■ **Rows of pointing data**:
⁂

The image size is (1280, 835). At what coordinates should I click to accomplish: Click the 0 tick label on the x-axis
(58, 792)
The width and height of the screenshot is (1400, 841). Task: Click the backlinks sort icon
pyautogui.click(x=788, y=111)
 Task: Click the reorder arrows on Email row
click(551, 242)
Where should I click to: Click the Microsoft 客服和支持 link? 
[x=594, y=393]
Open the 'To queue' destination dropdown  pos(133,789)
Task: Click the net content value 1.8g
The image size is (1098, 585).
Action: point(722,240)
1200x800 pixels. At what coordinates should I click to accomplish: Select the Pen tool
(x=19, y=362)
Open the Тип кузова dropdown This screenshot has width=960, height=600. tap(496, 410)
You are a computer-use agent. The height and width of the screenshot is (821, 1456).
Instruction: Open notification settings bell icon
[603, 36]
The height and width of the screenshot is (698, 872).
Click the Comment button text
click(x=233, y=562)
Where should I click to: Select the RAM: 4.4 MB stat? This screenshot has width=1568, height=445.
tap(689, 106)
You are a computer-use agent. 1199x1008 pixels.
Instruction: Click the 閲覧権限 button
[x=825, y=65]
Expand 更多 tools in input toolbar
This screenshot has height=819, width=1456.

⁂

■ **What is asked**: Identify every line in the material above that contains the word "should", and copy each of those lines in full.

■ **Reply to the task**:
The image size is (1280, 835). At what coordinates should I click to accomplish: Click the 0 tick label on the x-axis
Where should I click to: Click the Microsoft 客服和支持 link? 
1200x800 pixels. At what coordinates should I click to accomplish: Select the Pen tool
Where should I click to: Select the RAM: 4.4 MB stat? This screenshot has width=1568, height=445.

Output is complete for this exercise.